According to "Le Monde" there are two camps against each other: jury president Decoin, vice-president Françoise Chandernagor, secretary Philippe Claudel, Paule Constant and treasurer Camille Laurens on the one hand, Pierre Assouline, Tahar Ben Jelloun, Pascal Bruckner, Patrick Rambaud and Éric-Emmanuel Schmitt on the other hand.

The former are the officials for the academy posts, the others partly pretenders to these;

Assouline would like to inherit Decoin, but he prefers Claudel.

The dispute smoldering against this background is at least a year old.

The 2021 selection was overshadowed by a conflict of interest: Laurens' partner François Noudelmann was a candidate.

It was decided to let him in the race - until Laurens dismantled a competitor and "France Inter" sensed a scandal.

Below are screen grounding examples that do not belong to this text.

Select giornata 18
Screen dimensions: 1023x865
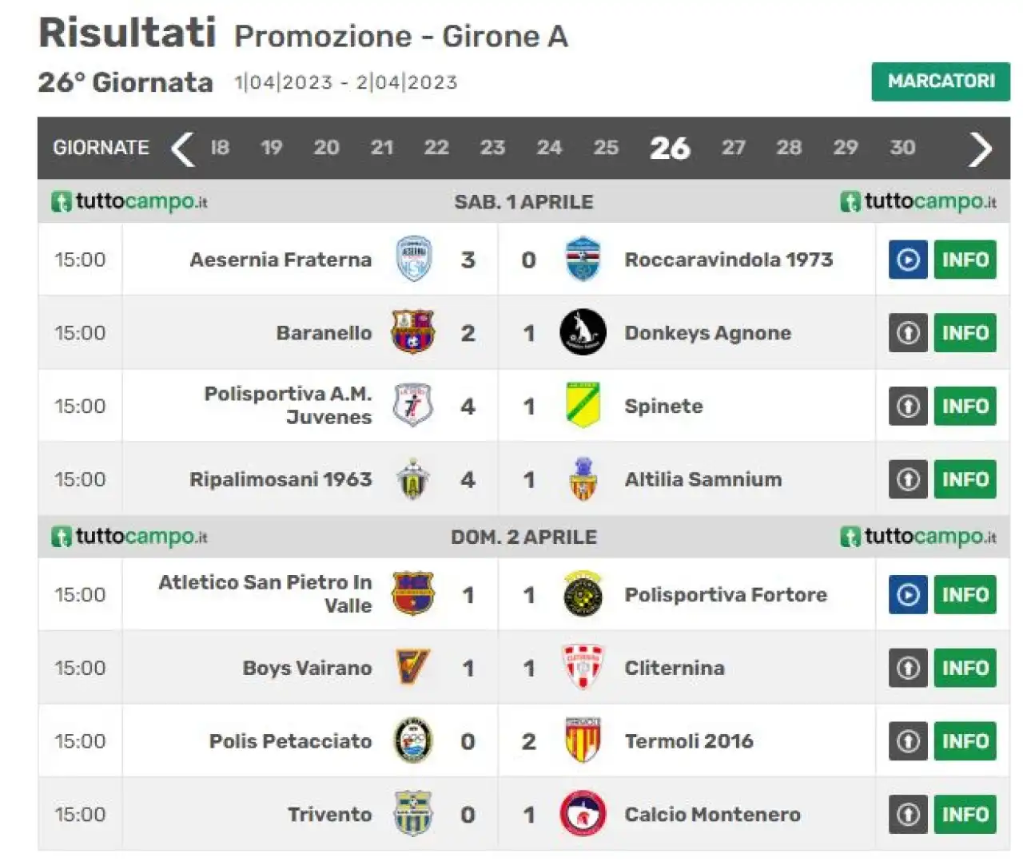[220, 148]
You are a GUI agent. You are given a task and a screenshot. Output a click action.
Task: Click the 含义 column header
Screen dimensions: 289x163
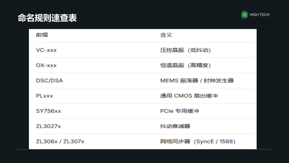pos(166,35)
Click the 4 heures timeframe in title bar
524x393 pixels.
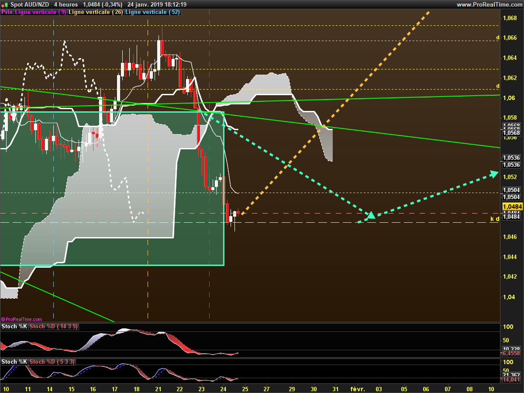pos(66,4)
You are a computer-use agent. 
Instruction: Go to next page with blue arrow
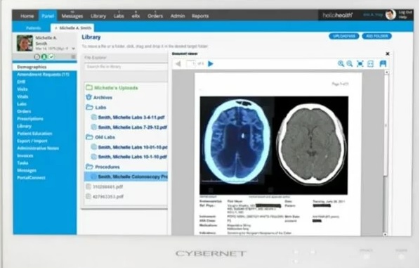pos(211,64)
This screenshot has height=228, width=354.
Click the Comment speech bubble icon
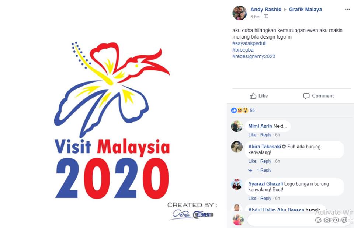click(306, 96)
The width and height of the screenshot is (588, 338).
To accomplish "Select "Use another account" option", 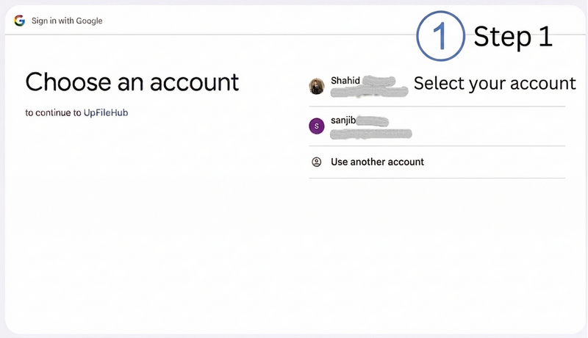I will coord(377,162).
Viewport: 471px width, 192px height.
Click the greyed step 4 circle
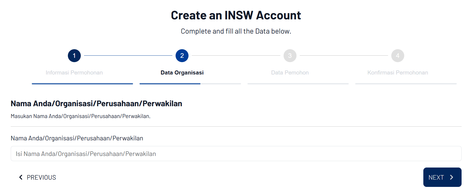coord(397,56)
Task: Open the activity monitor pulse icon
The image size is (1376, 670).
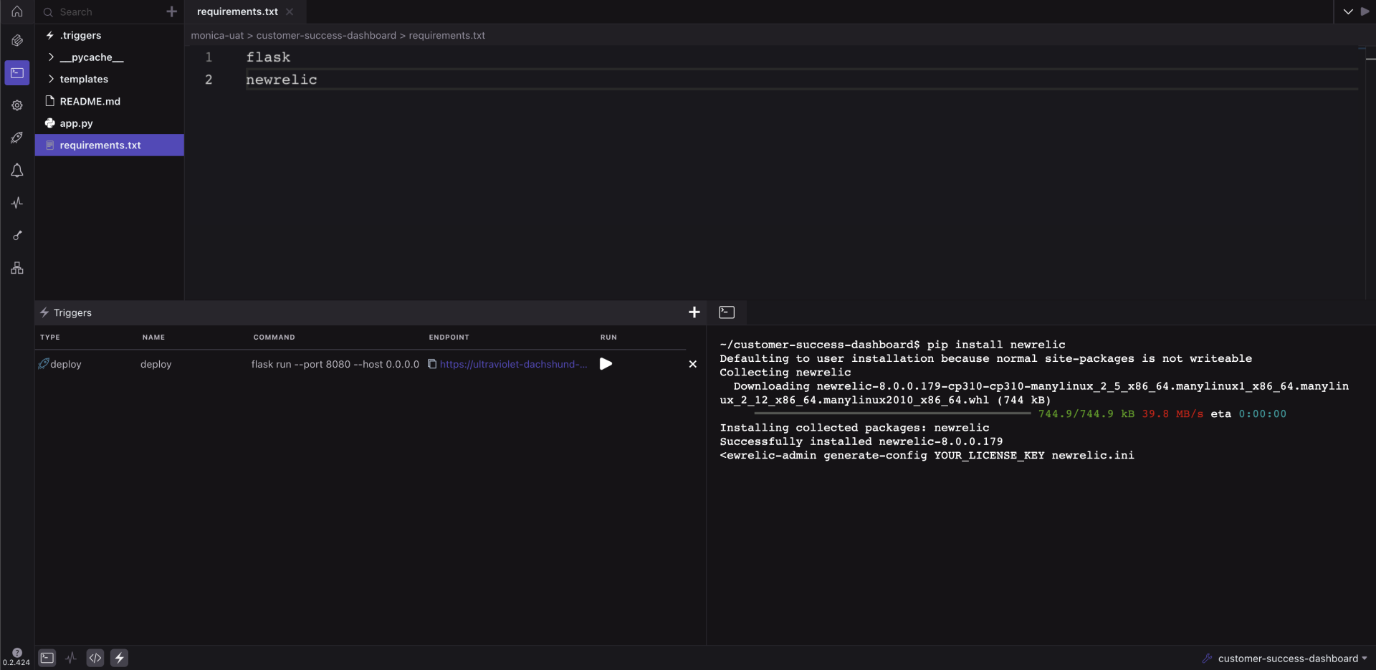Action: pos(17,203)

Rarely has there been so much noise, but Goncourt is used to noise and madness, starting with the award of the prize to Marcel Proust in 1919, who owed it to jury member Léon Daudet, an anti-Semitic monarchist.

After the Laurens scandal, the academy changed its rules, authors close to the jury are now excluded.

Is half the jury anti-Semitic?

This fall, a trip by the Académie to the Beirut Books Fair was a source of conflict.

On October 8, the Lebanese Minister of Culture, Mohammed Mortada, railed against "the poison of Zionism": "Propaganda in favor of Zionist literature" should not be given a forum.

Mortada, who is close to the Shia Amal movement and Hezbollah, did not say who he was targeting.

Half of the Académie canceled the trip, but four of the "officials" went to Beirut and announced this year's finalists there.

They did not officially criticize the anti-Semitic minister, which also earned them criticism from independent observers.

The preliminary highlight was the fight for the prize: Giraud faced Giuliano da Empoli, whose novel The Magician in the Kremlin describes Putin's rise to power.

A personal and a political book competed: an antagonism which, after the maximum possible number of fourteen voting rounds, was decided by Decoin in favor of the “small autobiography”, as Schmitt teased.

He also spoke of a "wall" between the camps, Philippe Claudel of "turbulence".

At the next meal on December 6th, the latter could influence the trajectories of words and plates.